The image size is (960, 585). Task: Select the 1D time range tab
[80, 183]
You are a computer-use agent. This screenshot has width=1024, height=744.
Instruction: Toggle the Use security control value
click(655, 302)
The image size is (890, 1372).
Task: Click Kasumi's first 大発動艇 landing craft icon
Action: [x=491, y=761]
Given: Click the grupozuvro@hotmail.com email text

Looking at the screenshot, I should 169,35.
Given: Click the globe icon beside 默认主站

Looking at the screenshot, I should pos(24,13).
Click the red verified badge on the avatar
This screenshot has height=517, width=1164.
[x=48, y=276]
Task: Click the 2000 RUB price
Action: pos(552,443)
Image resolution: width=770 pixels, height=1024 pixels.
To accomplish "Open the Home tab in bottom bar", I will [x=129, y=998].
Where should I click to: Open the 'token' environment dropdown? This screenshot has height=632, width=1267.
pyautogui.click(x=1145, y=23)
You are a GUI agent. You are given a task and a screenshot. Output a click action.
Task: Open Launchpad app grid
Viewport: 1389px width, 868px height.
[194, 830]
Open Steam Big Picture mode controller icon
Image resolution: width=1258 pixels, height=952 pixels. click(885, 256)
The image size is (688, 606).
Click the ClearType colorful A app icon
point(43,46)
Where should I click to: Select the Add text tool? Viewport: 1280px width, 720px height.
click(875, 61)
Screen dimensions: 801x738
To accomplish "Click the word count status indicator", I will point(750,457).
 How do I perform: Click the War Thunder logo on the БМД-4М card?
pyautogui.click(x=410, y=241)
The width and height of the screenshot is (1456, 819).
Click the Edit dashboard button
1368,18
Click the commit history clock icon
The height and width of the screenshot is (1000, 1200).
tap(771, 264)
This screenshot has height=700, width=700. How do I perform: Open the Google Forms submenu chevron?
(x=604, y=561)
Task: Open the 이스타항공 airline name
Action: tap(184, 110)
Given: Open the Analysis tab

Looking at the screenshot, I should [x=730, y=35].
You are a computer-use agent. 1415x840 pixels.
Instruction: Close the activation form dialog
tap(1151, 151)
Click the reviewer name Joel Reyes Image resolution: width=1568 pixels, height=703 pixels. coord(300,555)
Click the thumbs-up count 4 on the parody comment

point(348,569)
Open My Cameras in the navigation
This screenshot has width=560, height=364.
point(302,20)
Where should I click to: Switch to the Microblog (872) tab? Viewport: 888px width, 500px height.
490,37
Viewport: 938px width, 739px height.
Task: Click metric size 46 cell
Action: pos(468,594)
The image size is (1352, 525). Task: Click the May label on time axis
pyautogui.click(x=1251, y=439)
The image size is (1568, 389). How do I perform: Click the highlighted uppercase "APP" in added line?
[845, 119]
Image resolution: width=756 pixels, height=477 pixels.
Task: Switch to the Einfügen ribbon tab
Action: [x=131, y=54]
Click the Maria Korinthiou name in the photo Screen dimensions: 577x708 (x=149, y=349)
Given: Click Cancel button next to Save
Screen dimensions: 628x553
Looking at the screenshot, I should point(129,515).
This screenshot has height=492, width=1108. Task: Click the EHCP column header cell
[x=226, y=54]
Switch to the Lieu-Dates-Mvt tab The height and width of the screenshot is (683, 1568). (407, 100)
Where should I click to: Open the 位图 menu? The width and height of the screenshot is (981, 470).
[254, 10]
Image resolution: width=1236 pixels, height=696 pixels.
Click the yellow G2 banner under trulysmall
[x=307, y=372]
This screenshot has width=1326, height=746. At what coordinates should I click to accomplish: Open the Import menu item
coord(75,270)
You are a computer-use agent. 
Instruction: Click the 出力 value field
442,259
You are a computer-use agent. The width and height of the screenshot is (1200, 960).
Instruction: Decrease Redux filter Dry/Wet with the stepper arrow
※
■ **REQUIRED WORK**: From the records above, report the count of lines containing "agent" and nothing more.

■ **THE COMPLETED TASK**: 5